O mais curioso está na ideia de contradição. De acordo com os seus inimigos, André Ventura, a quem até agora chamaram racista, afinal não é racista. E, muito indignados, falam de hipocrisia. Mas onde está a impostura? Alguma vez Ventura reclamou ser racista? Pelo contrário: desde Loures, em 2017, sempre o negou. Foram os seus adversários quem o colaram ao racismo. Adversários que, pelos vistos, não tinham lido os escritos de Ventura. A contradição, a existir, não é entre o que Ventura diz agora e o que dizia no passado, mas entre o que os inimigos de Ventura diziam dele e o que agora descobriram.
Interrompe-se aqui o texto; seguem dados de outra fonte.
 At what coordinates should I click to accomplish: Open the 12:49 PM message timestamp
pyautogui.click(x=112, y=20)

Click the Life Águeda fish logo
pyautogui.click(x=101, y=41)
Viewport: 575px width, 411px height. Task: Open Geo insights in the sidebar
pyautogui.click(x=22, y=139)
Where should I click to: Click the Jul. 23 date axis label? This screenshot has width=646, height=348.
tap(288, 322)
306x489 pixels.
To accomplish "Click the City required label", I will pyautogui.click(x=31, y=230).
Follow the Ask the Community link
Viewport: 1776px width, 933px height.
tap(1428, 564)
No entanto, é ainda a Ventura que exigem explicações. Sim, talvez ele tenha de explicar alguma coisa. Mas não terão os seus perseguidores de explicar muito mais?
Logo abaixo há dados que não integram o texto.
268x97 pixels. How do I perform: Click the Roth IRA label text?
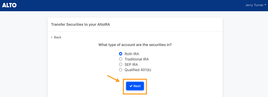tap(132, 54)
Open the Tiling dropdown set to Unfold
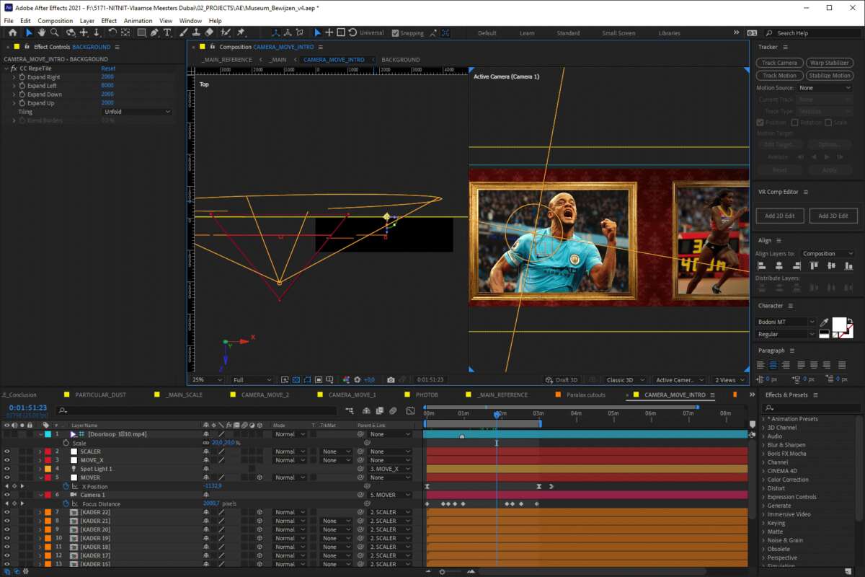The image size is (865, 577). coord(137,112)
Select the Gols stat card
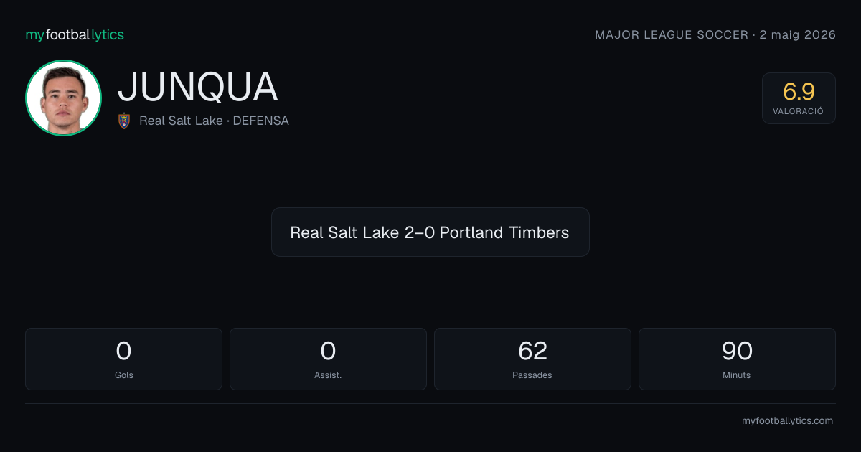The image size is (861, 452). [123, 359]
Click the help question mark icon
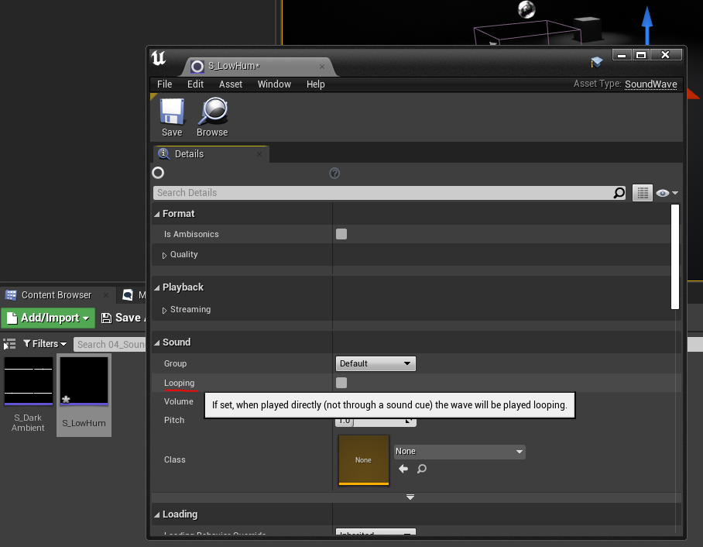 point(334,173)
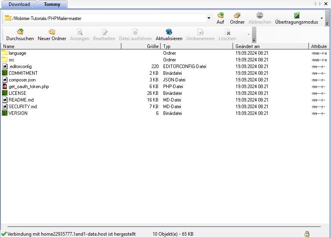Screen dimensions: 331x238
Task: Click the padlock icon in status bar
Action: pyautogui.click(x=307, y=234)
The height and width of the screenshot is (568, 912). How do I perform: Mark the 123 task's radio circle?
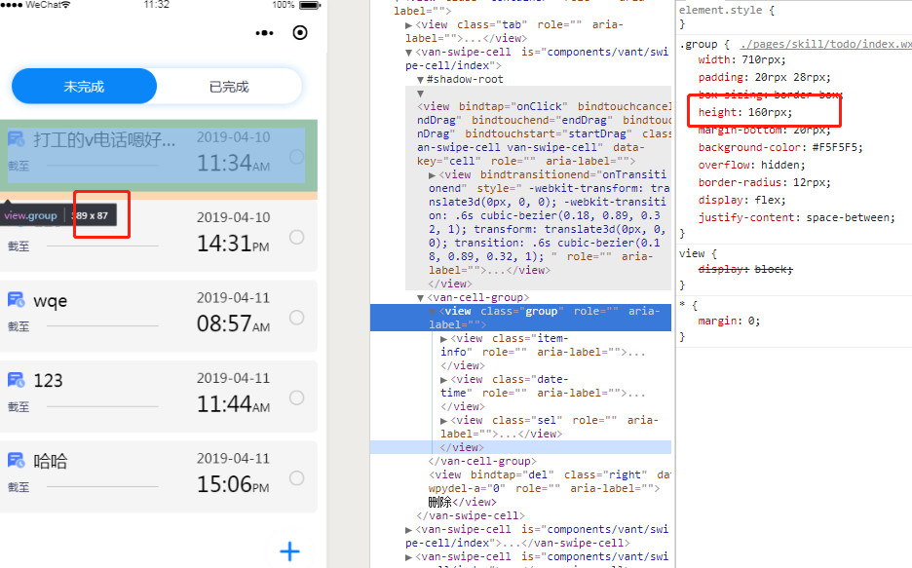297,398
Que disse afinal Ventura para obter o diploma de racista? Em Loures, disse que todos em Portugal, incluindo as minorias étnicas, deviam cumprir a lei e ser tratados pelas autoridades da mesma maneira. Não se pode falar das “minorias” desta maneira sem cometer discriminação racial? O Ministério Público achou que se pode. Os perseguidores nunca reparam nisso. Nunca lhes bastou argumentar que Ventura estava errado ou exagerava. Nunca quiseram admitir que podia ter dito o que disse sem acreditar em hierarquias raciais. Trataram-no sempre como um ideólogo da discriminação racial, um teórico do apartheid sul-africano. É desse ponto de vista que a tese de doutoramento de Ventura não faz sentido. Mas esse ponto de vista foi fabricado pelos seus inimigos, determinados em arranjar um racista à custa dele: porque se há uma demagogia que vive do medo da imigração, há outra que vive do medo da “extrema-direita”.
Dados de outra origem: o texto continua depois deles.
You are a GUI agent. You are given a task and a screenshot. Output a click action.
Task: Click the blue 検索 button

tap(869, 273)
O racismo de Ventura é uma categoria imaginária, utilizada para estigmatizar quem não está matriculado nas devidas escolas de opinião. É verdade que não foi apenas a esquerda: também à direita se praticou o desporto de demonizar Ventura. Mas é costume as vítimas de bullying tentarem deflectir os maus tratos para outros: não sou eu que sou racista, é ele.
O interesse desta comédia absurda é lembrar a arbitrariedade facciosa com que se usam epítetos como “racista” ou “fascista”. E é curioso que tenha surgido quando alguns dos habituais autores dessas inquisições começam eles próprios a ser associados, por outros ainda mais puros do que eles, à “extrema-direita”. Como lhes saberá o seu próprio veneno?